# Requirements
1 > Reproduce the passage from the pi digits post that begins at the words "9 of 202 comments" and ends with the words "analysis of it.".
2 > Please turn the records into a numbered list, starting at their first line and ending with the line that contains "Action: pyautogui.click(x=121, y=1022)". Leave out any blank lines.

::: Extract :::

H0ek writes "Not that there is any use for this whatsoever, but there is a torrent available for 1.7 billion digits of pi on a CD. The data is everything after the '3.' on one line, bzipped. There are a couple of the Cygwin tools on the disk as well as source for a small search tool (because grep just didn't cut it this time). Inside the ISO there's links to the source of the data, in case you want the rest of the 4.2 billion digits available. Wear your geek badge with pride! Be the first kid on your block to have the entire set!"

9 of 202 comments (clear)

  1. Useless? by Xaroth · · Score: 3, Interesting

    "Not that there is any use for this whatsoever..."

    I'm not so sure. Given that there are all sorts of interesting things about the number (a quick google search turned up this as an example), having a CD with the first couple billion digits could be useful for anyone playing around with statistical analysis of it.

    1. Re:Useless? by museumpeace · · Score: 2, Interesting

      Far be it from me to step in a pile of God doodoo, especially on /. but...

::: Records to use :::

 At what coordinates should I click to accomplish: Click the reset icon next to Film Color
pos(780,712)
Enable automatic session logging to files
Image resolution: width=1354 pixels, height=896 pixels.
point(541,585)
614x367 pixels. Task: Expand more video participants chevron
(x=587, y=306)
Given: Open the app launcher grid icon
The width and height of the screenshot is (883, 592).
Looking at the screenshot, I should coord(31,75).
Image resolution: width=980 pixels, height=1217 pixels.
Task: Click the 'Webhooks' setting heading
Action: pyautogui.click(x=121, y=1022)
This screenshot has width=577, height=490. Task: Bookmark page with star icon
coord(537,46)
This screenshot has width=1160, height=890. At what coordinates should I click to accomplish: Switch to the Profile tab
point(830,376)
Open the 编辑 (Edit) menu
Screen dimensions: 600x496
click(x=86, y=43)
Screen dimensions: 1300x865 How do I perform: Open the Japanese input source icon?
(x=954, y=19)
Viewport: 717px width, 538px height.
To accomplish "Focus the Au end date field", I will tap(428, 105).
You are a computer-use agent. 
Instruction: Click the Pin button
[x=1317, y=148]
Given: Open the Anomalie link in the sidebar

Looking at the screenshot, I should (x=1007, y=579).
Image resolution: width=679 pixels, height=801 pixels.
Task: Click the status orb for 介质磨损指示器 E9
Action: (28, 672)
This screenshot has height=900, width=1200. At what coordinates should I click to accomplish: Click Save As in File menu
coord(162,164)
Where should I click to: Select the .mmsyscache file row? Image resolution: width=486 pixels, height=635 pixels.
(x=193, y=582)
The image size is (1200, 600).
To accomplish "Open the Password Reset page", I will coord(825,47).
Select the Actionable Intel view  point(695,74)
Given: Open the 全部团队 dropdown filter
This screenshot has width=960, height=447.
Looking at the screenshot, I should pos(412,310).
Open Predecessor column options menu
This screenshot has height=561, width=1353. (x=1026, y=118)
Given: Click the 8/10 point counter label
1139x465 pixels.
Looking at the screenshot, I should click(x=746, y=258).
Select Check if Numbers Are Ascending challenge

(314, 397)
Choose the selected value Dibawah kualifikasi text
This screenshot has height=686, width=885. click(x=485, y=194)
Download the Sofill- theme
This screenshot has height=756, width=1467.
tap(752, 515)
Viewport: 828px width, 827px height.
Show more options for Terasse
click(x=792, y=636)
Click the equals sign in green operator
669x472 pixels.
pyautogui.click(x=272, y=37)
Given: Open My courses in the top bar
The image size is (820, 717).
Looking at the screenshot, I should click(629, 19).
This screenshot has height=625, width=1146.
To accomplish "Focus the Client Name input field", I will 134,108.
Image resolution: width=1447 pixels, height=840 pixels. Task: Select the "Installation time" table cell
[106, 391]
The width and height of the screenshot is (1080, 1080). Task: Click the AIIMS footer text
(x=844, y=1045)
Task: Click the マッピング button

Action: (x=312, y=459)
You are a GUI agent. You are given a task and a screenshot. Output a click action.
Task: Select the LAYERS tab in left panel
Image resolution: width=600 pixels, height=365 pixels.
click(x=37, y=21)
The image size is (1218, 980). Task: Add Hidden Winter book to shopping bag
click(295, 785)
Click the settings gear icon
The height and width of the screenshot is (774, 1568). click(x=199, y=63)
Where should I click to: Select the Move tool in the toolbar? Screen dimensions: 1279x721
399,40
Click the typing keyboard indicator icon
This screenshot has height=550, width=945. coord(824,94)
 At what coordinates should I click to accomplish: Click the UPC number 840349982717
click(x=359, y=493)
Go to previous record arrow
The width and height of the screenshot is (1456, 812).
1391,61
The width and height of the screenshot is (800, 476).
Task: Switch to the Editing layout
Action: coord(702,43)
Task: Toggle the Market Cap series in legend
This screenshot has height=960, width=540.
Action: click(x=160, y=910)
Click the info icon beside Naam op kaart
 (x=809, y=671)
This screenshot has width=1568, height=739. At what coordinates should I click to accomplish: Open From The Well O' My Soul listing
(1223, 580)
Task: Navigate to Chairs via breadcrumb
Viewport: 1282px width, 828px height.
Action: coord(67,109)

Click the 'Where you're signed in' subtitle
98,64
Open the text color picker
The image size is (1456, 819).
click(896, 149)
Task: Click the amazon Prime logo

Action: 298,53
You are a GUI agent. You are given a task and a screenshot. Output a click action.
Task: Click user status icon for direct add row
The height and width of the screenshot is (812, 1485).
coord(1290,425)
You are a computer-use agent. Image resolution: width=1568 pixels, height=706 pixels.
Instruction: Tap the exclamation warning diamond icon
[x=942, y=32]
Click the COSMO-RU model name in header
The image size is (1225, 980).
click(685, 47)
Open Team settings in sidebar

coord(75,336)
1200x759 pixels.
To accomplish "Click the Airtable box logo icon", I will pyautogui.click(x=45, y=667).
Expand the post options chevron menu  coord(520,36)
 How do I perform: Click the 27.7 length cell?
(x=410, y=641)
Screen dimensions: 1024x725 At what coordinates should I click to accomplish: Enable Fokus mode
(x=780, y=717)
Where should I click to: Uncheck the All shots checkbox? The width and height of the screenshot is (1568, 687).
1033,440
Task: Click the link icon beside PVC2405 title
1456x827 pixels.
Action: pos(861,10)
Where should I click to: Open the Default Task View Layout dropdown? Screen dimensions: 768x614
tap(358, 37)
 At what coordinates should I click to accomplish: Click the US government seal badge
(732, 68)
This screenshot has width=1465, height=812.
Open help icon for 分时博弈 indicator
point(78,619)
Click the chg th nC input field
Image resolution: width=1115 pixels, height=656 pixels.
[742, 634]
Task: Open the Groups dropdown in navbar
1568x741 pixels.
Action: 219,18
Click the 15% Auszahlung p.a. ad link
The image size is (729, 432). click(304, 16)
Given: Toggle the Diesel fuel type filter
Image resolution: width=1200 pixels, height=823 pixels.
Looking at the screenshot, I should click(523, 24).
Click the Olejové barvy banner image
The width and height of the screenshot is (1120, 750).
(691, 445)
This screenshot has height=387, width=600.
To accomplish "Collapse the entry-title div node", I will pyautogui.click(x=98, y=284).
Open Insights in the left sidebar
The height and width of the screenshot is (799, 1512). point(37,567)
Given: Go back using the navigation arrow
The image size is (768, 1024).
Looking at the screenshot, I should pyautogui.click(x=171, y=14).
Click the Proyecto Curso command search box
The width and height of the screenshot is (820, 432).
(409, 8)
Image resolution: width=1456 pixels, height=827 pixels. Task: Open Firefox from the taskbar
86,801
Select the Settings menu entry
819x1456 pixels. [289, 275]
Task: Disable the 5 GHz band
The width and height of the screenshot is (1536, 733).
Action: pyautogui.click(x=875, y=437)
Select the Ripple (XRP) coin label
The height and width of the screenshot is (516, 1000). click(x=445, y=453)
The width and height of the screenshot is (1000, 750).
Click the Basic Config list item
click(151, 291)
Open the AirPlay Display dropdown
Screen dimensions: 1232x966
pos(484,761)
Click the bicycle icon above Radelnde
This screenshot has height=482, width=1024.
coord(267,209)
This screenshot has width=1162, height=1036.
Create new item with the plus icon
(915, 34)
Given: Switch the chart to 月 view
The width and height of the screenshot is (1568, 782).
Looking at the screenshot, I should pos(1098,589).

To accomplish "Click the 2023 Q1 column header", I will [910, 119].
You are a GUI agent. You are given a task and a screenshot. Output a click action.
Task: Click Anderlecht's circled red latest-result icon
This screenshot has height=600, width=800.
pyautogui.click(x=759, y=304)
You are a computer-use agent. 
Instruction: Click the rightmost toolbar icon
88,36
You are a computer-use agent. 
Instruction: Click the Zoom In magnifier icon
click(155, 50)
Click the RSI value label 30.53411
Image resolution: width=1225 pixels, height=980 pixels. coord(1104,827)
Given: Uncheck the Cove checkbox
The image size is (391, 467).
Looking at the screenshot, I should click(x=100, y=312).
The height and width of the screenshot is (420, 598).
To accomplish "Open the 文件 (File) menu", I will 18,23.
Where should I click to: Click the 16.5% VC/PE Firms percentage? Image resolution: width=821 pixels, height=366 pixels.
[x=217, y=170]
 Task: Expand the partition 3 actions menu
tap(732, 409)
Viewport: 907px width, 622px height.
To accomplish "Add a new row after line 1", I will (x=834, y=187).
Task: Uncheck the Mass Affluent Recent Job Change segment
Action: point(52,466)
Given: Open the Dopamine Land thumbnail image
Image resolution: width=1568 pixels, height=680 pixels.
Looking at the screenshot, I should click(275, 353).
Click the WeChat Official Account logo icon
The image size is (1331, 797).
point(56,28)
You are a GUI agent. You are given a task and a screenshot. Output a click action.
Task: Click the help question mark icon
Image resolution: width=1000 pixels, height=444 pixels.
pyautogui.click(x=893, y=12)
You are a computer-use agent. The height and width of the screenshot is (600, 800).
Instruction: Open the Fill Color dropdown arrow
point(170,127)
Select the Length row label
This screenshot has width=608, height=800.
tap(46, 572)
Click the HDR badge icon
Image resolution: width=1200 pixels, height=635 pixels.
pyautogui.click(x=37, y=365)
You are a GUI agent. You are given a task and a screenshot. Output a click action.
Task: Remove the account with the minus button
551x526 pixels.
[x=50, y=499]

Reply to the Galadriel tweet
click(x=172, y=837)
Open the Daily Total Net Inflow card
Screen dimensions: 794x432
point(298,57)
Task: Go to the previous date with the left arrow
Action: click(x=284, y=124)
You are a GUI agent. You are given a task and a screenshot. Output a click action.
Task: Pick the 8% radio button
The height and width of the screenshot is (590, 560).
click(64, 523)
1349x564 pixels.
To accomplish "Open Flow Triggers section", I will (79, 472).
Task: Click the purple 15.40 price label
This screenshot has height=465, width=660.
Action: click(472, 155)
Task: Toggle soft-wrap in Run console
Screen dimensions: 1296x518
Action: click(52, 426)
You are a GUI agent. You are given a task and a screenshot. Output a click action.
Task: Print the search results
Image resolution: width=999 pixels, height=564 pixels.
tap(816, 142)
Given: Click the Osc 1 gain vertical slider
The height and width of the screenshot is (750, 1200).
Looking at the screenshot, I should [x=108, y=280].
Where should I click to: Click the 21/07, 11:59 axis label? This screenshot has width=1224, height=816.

:::

# Task results
1 >
9 of 202 comments (clear)

  1. Useless? by Xaroth · · Score: 3, Interesting

    "Not that there is any use for this whatsoever..."

    I'm not so sure. Given that there are all sorts of interesting things about the number (a quick google search turned up this as an example), having a CD with the first couple billion digits could be useful for anyone playing around with statistical analysis of it.

2 >
1.  At what coordinates should I click to accomplish: Click the reset icon next to Film Color
2. pos(780,712)
3. Enable automatic session logging to files
4. Image resolution: width=1354 pixels, height=896 pixels.
5. point(541,585)
6. 614x367 pixels. Task: Expand more video participants chevron
7. (x=587, y=306)
8. Given: Open the app launcher grid icon
9. The width and height of the screenshot is (883, 592).
10. Looking at the screenshot, I should coord(31,75).
11. Image resolution: width=980 pixels, height=1217 pixels.
12. Task: Click the 'Webhooks' setting heading
13. Action: pyautogui.click(x=121, y=1022)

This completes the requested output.